A large portion of what I say below has already been covered in MArkets Morning today. So if you've read that skip forward to the chart.
Otherwise, let's begin.
The Australian dollar has had a wild ride over the past 48 hours.
Having traded up to a high around 0.7625 two nights ago the battler then fell into the 0.7550’s around the time that RBA governor Lowe delivered his message that rates won't be rising anytime soon here In Australia.

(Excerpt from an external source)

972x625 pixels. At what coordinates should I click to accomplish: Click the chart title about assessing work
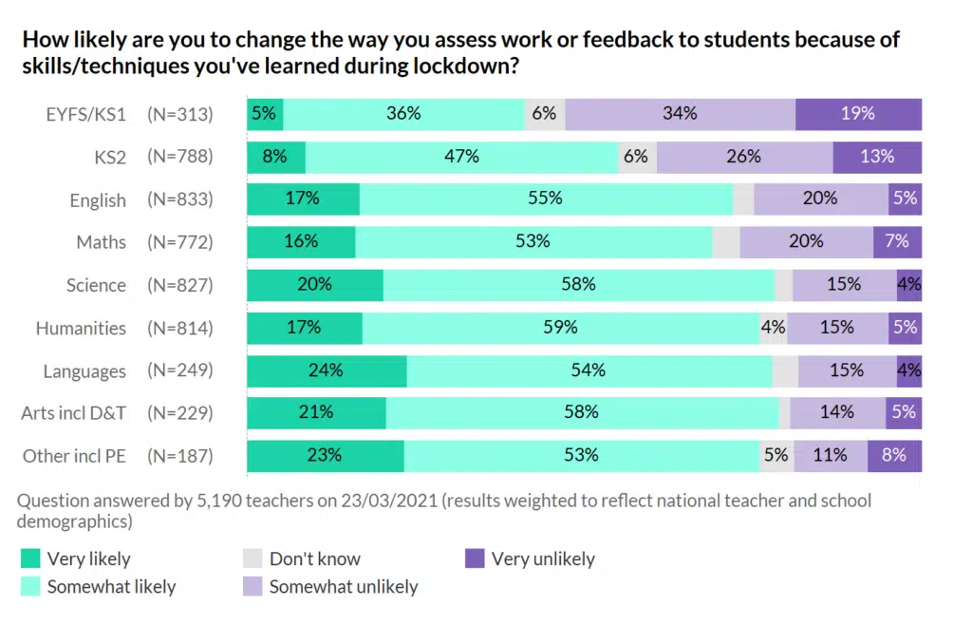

USD dollar weakness subsequent to that saw the Aussie rally back above 76 cents to make a high around 0.7608 before the Aussie bulls were absolutely blindsided by the hawkish tilt of the FOMC. That saw the bears take control and the Aussie fell the best part of 80 points to around 0.7528 before the USD lost its mojo again and the roaring Euro lifted the Aussies boat back into the 0.7570 region.
That leaves the Aussie in the middle of the past two days range.
And while most of that action has been about and around the USD today is a day when Aussie dollar traders can get back to basics and focus on Australia and data which is important to Australia. To wit, the release of employment data here at home and the triple treat out of China will be important as to whether the Aussie can get back to 76 cents or whether it again falls toward the overnight lows.
Predicting Chinese data is of course much easier than Australian data due to its lack of variability. So that should be supportive. But Australia’s employment report is on the volatile end of volatile when it comes to prints and the standard error associated with the calculation of the data.
Of course, economists are expecting another benign print of 18,000 and an unemployment rate of 5.5%. But any material deviation will move the Aussie.
Looking forward - because it's important for the direction and backdrop to the Aussie dollar - is a little rant I had in markets morning about the Euro.
We have seen that Euro longs just won’t give up reflected in the CFTC data over recent weeks. There is this ridiculous equivalence argument raising its head again that an end to the ECB QE is the same as a reduction in the Fed balance sheet and a continued path of rate hikes. And, by extension, that economic outcome differences (both realised and prospective) don’t matter. That’s what underpins the Euro bid. So the ECB has to deliver tonight. Otherwise, all heck could break loose and the USD could surge. EITHER WAY, I REMAIN A USD BULL.
Perhaps this second wave consolidation hasn't ended. Perhaps EURUSD will head back to 1.1830/50 or maybe even 1.1950/60. That wouln't surprise me too much and would be perfectly in keeping with the move toward a stronger USD in time.
But if that happens the Aussie will get dragged along for the ride. We'll just have to wait and see.
To the charts then. And I have to give myself an uppercut. I was too busy writing Markets Morning earlier and didn't concentrate on the fact I'd highlighted the 0.7522 region as important trendline support. Thus I didn't cut my AUD short as it approcahed that level this morning.
Stupid in the short term.
More medium term though the overall downtrend remains intact. The Aussie was not able to break important resistance last week. So the sellers will be lurking again unless the USD falls out of bed. On the day then key levels are 0.7559 then 28 on the low side and 0.7609 and then 0.7625 topside. The USD and the ECB will be key tonight.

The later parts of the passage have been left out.